─── TEXT SECTION ───
We learned that Chris Davenport has inked a long-term relationship with Scarpa, and, rather than regurgitate the press release, we caught up with him through email and asked a few questions:
What will be the nature of your work and partnership with Scarpa? What does being a part of a product development team entail and how will it be different from relationship you have had—or have—with other manufacturers?
My relationship with SCARPA will basically be two-fold: First, I'm working closely with the product development team and engineers on the development of this new, high-performance, ski boot. I will offer my insights, knowledge, and testing from start to finish for this product, with the hopes that we as a team will come up a real home run of a product. My experiences with the first prototype in Chile a few weeks ago were great, both because there were positive things about the boot already, but also because I was able to define some changes that would help. Secondly, as an ambassador for the brand it's my job to be promoting all of SCARPA's product lines in all of my endeavors, including ski and mountaineering exploits, trail running, climbing, and of course across all my social media platforms. Being a good brand ambassador means you have a clear understanding of how you can create value for the brand through your marketing and PR efforts. I have learned a lot over the years through my relationships with other brands along these lines,and look forward to applying my knowledge to this new relationship.
───
> [OBJECTIVES]:
A: In the Chris Davenport interview, where did he try out the first prototype of the new ski boot?
B: Decide whether each statement agrees with the Chris Davenport interview, and for each give yes or no with the deciding words quoted from it: (i) Davenport describes his relationship with Scarpa as having two parts. (ii) The interviewers spoke with Davenport by phone. (iii) As a brand ambassador, Davenport promotes only Scarpa's ski boots.
C: Carry the interview with Chris Davenport about his Scarpa partnership forward from its final sentence.
─── DATA ───
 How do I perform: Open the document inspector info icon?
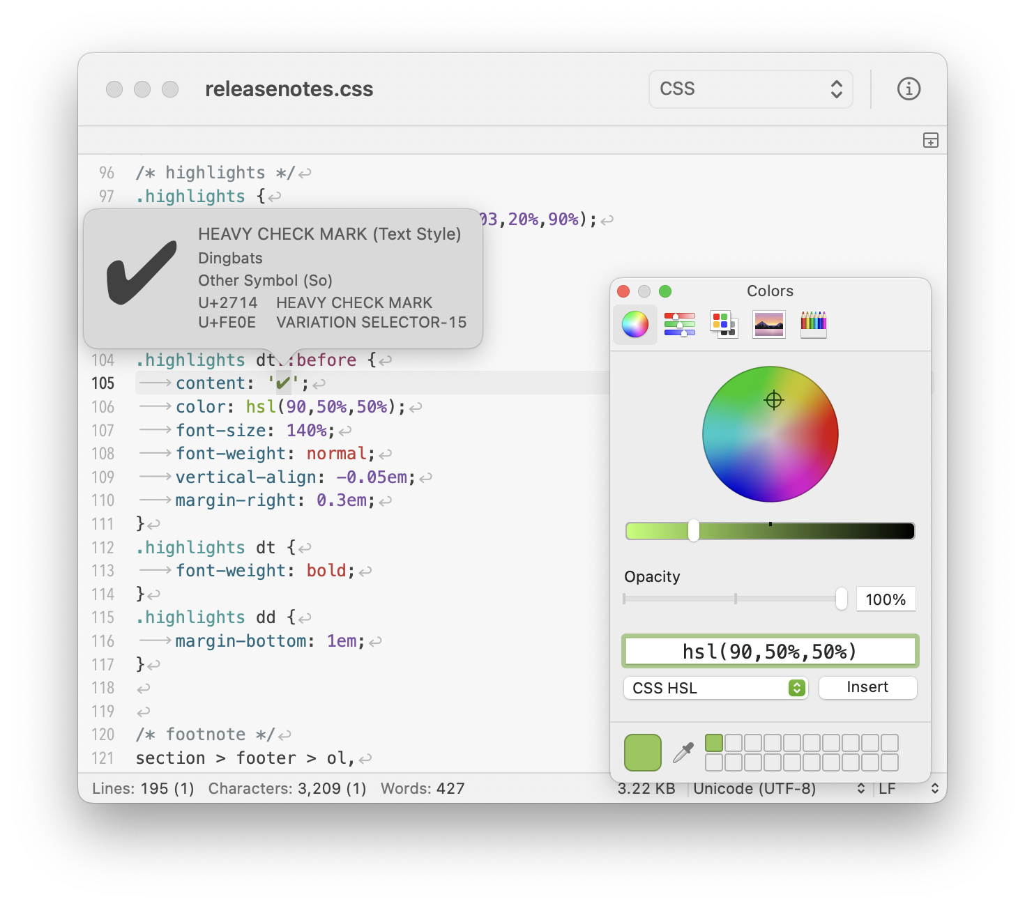[909, 89]
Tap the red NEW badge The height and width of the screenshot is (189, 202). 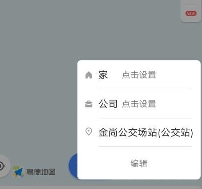pos(191,13)
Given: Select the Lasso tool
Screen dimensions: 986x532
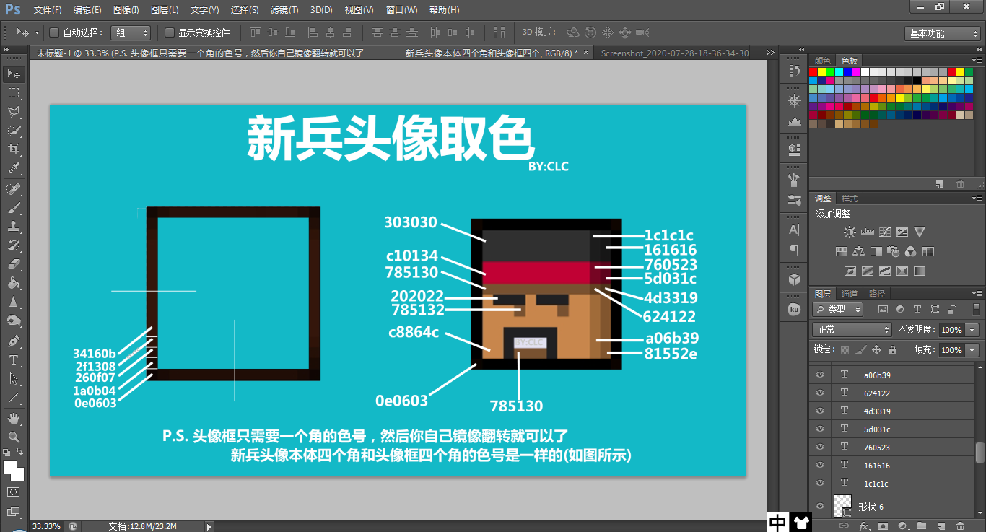Looking at the screenshot, I should [14, 112].
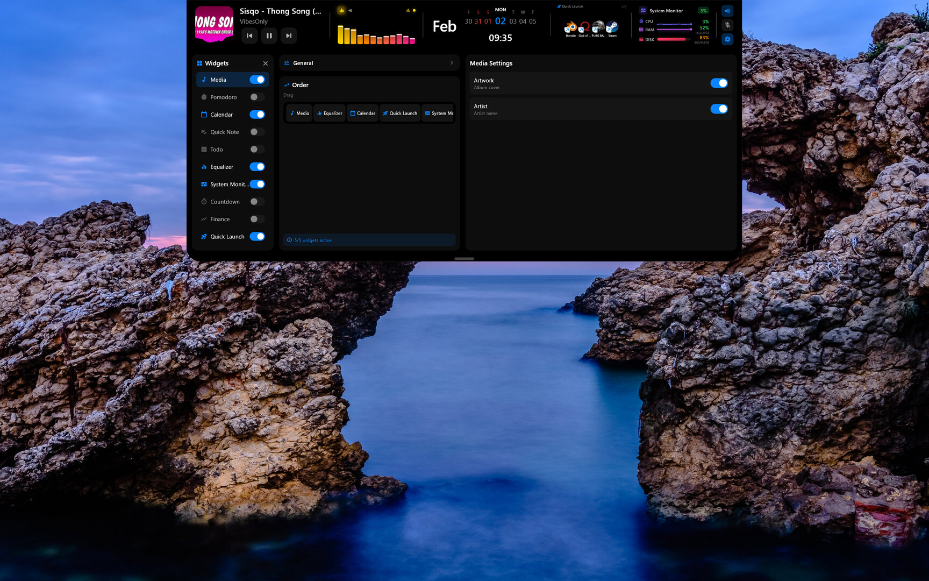Open settings via the gear button
This screenshot has height=581, width=929.
point(727,39)
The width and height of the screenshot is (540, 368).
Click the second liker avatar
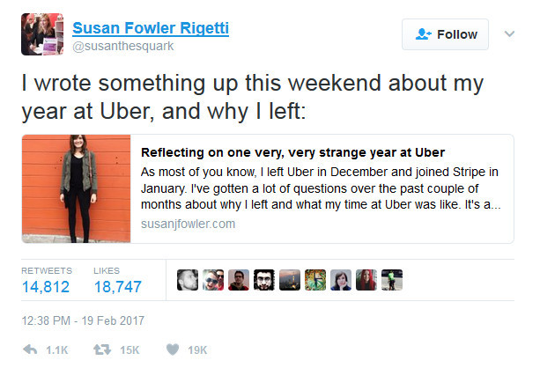(213, 280)
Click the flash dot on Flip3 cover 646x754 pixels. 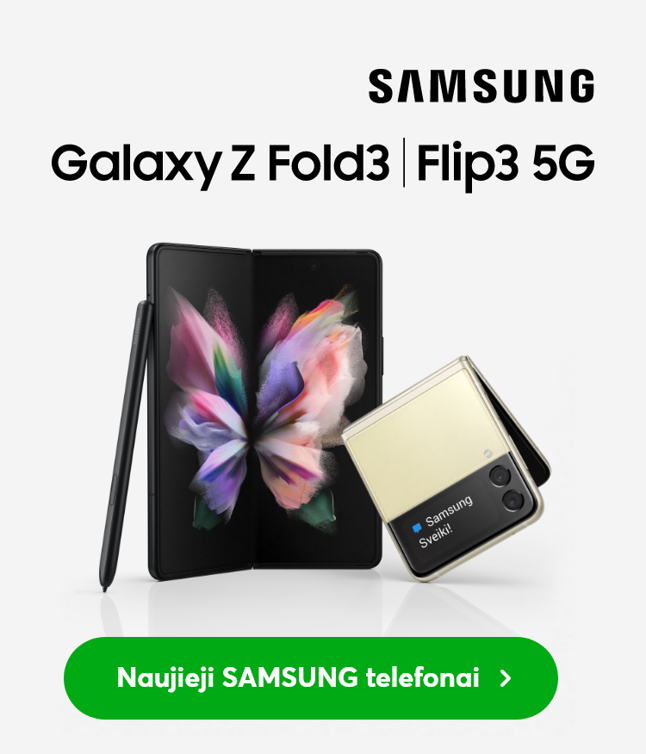pyautogui.click(x=488, y=453)
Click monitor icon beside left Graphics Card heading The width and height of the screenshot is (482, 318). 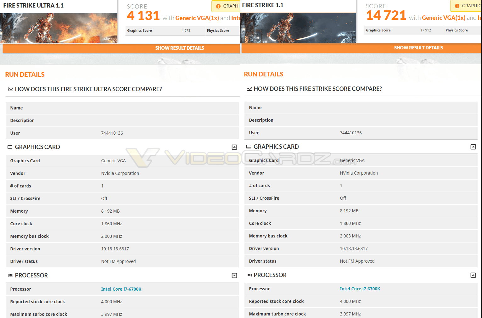[x=10, y=147]
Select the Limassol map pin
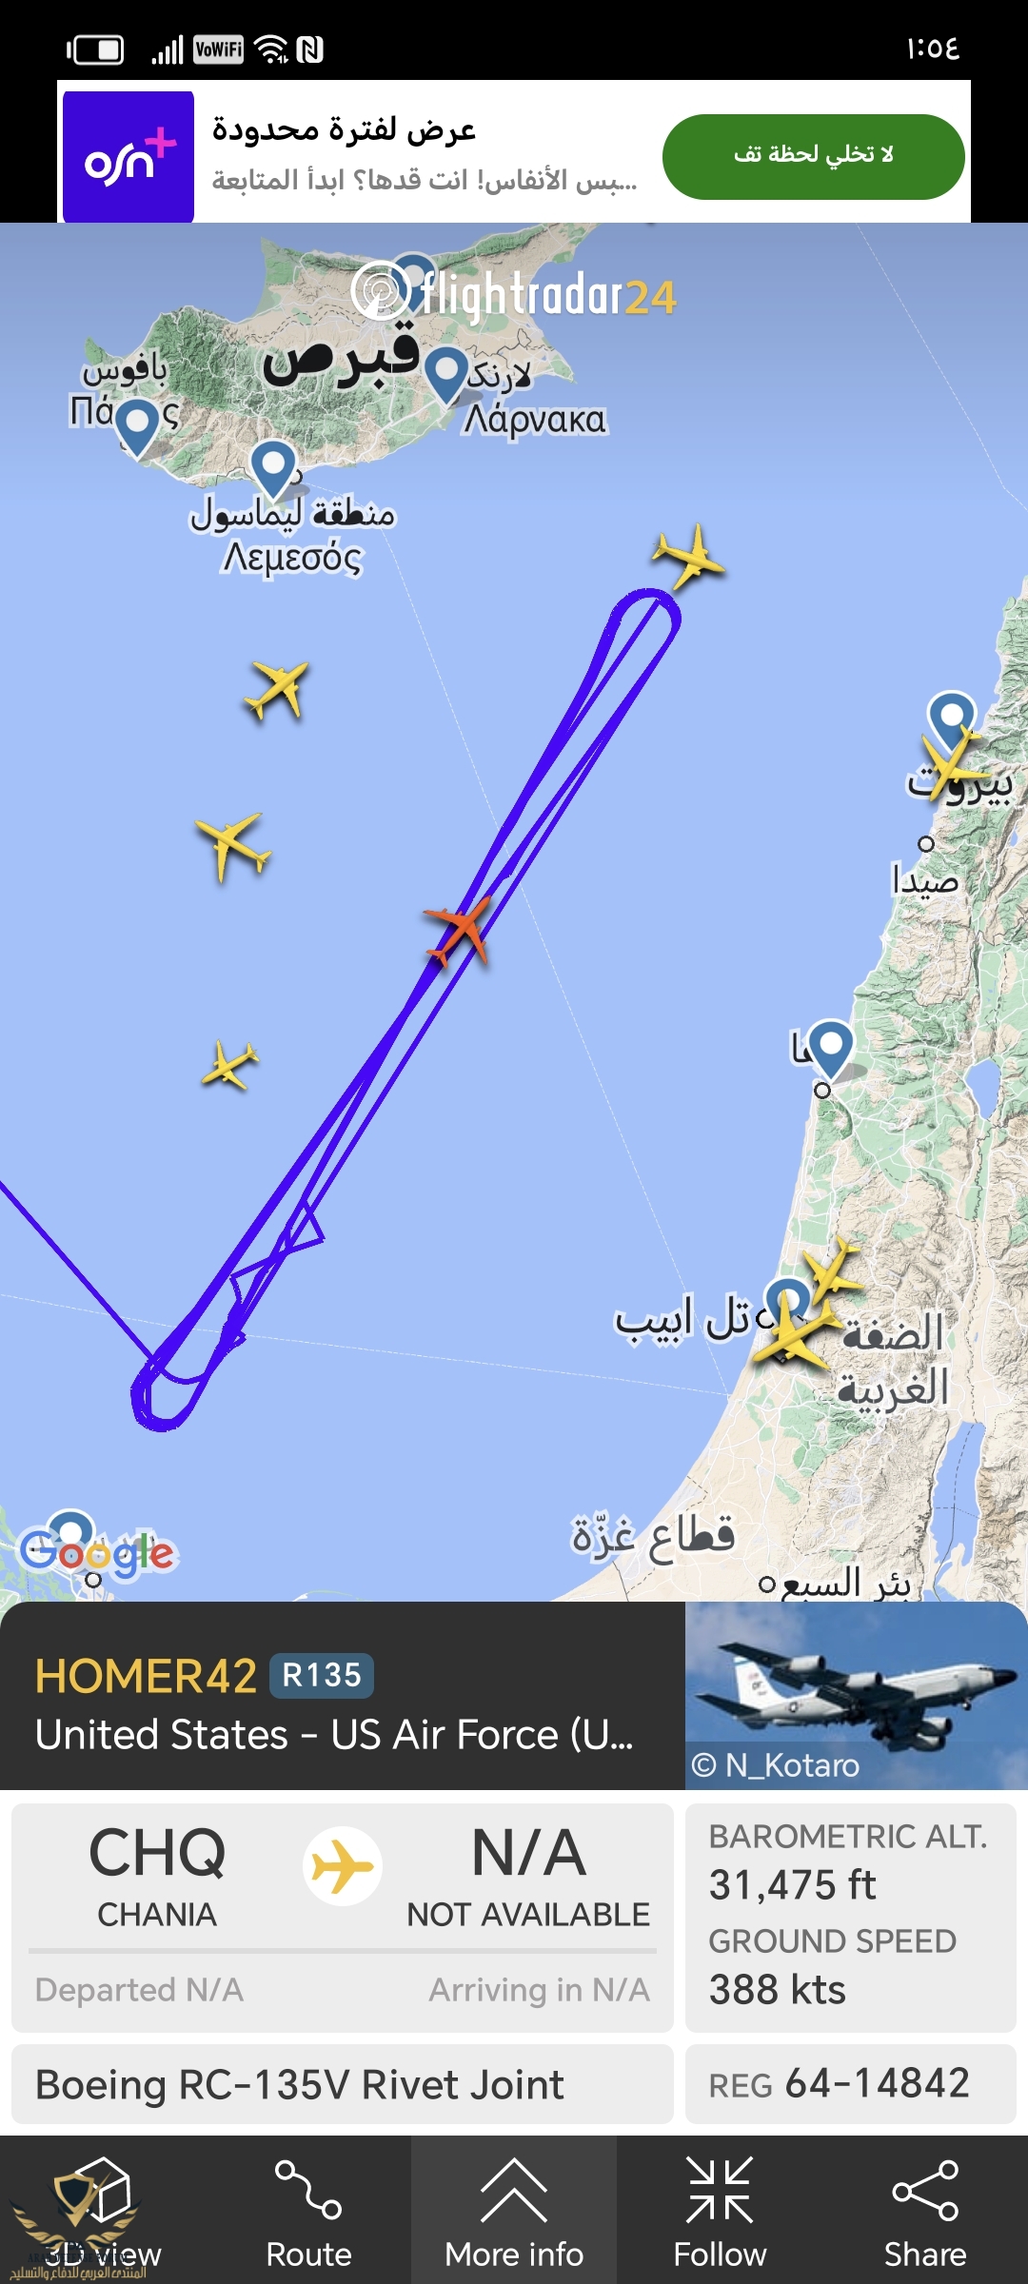 [274, 468]
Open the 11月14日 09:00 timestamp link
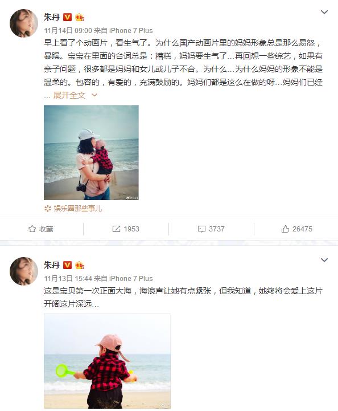The width and height of the screenshot is (338, 411). (68, 31)
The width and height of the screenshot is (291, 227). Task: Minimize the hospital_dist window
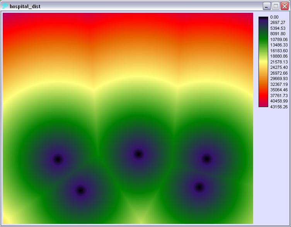point(267,6)
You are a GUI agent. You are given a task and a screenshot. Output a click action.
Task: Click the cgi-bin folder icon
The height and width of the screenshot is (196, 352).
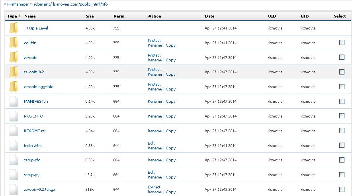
───
> [TASK-BY-TASK RESULTS]:
A: In Chile.

B:
(i) Yes: "My relationship with SCARPA will basically be two-fold"
(ii) No: "we caught up with him through email"
(iii) No: "it's my job to be promoting all of SCARPA's product lines in all of my endeavors"

C:
With Greg Hill and Eric Hjorleifson signing on with other manufacturers it seems like backcountry skiing is growing up. Do you think the “celebrification” of top ski mountaineering athletes is like anything that has happened in other one-time fringe sports moving into the mainstream?
There is no doubt that backcountry skiing is evolving, and in a very positive direction I think. The activity itself is driving tons of innovation with products of all types, and it's no surprise that companies want to partner with those people who are out in the field the most, having first hand experiences with the gear. Both Greg and Eric not only ski hundreds of days a year, they, like me, are product guys, who love tweaking their gear to make it better. Ultimately I think companies naturally like aligning themselves with professionals, whether they be guides, instructors, or pro athletes. These relationships are mutually beneficial and make sense.
Lots of terms are passed around to describe various forms of skiing these days. What is freeride, exactly? Does it imply earning your turns or not necessarily?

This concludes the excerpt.